The records below are to be output exactly, except for their pictures.
___ DATA LISTING ___
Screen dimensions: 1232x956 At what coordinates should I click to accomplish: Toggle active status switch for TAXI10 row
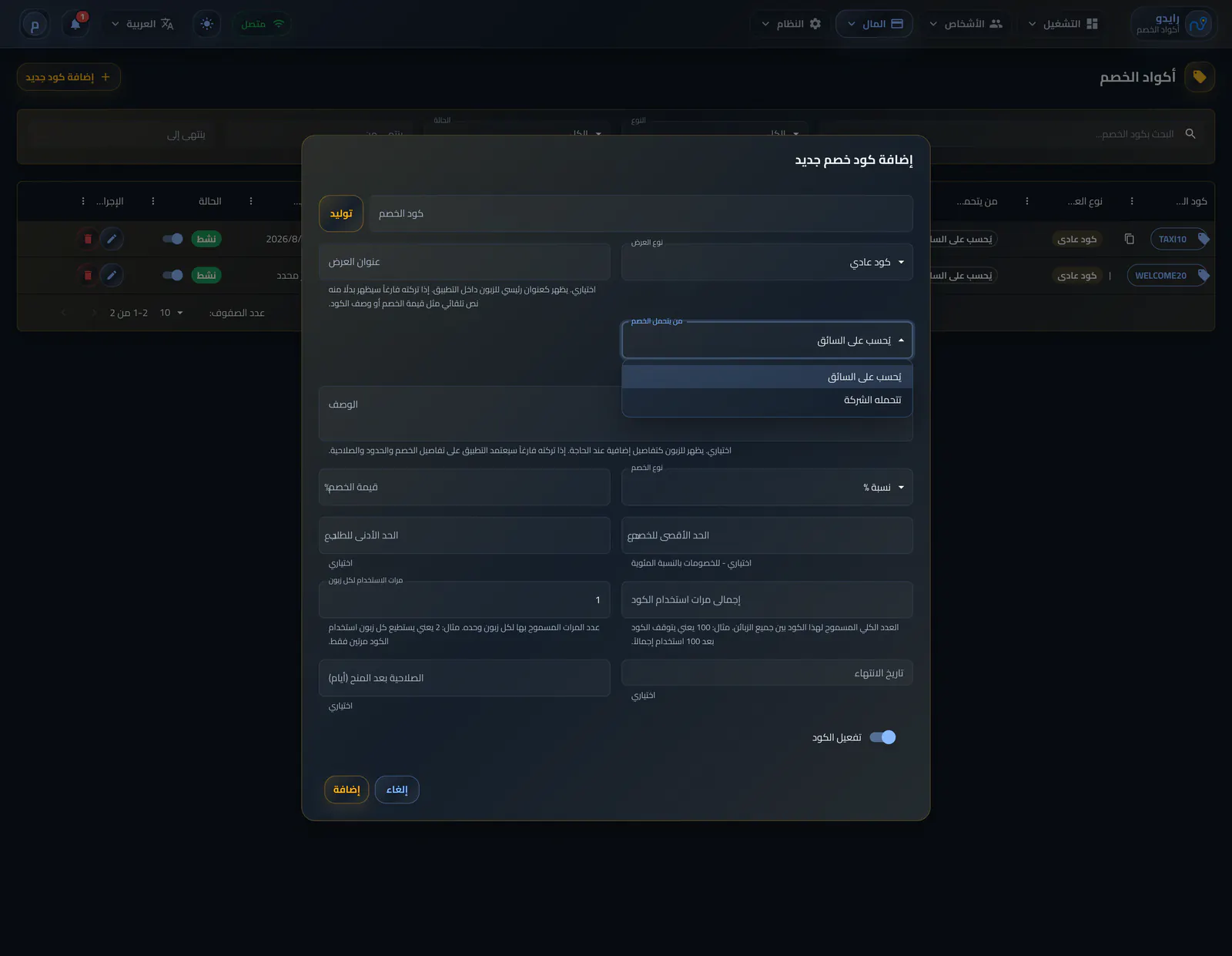point(172,239)
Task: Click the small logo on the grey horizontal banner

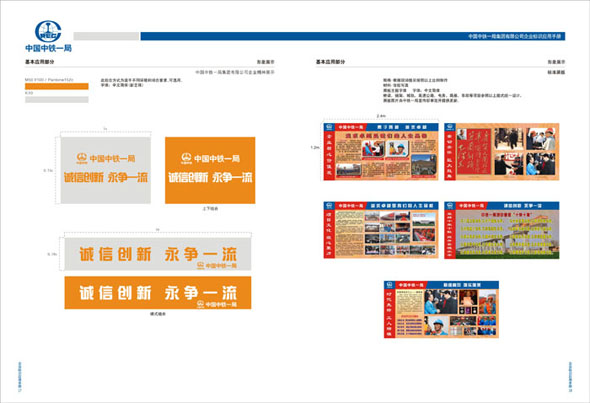Action: pyautogui.click(x=201, y=266)
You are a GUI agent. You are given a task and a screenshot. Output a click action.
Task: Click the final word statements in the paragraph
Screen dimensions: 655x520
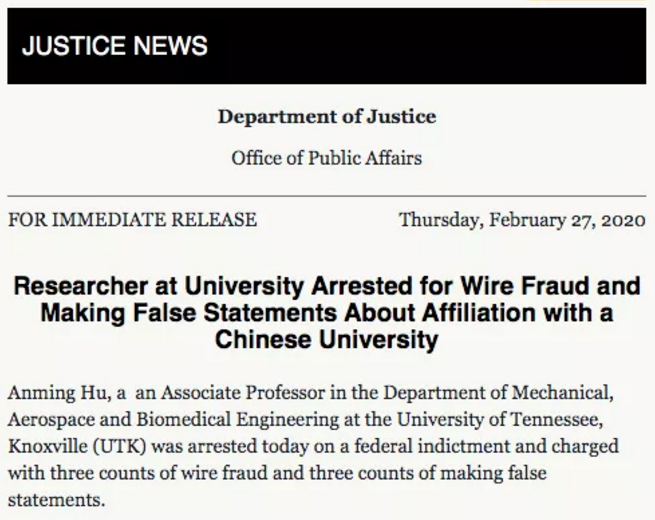pos(55,496)
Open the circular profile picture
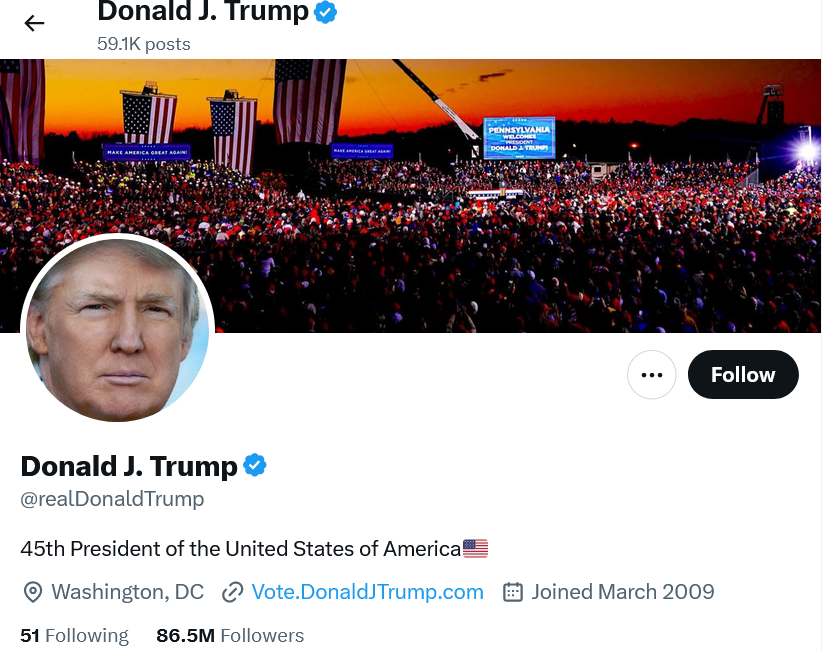The width and height of the screenshot is (827, 651). [117, 330]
___
OUTPUT OF THE EXERCISE:
Screen dimensions: 1232x956 At what coordinates should I click to accomplish: Toggle active status switch for TAXI10 row
point(172,239)
Task: Click the small logo on the grey horizontal banner

Action: pyautogui.click(x=201, y=266)
You are a GUI agent. You are given a task and a screenshot. Output a click action.
Task: Click the final word statements in the paragraph
Screen dimensions: 655x520
pos(55,496)
Open the circular profile picture
The width and height of the screenshot is (827, 651). [117, 330]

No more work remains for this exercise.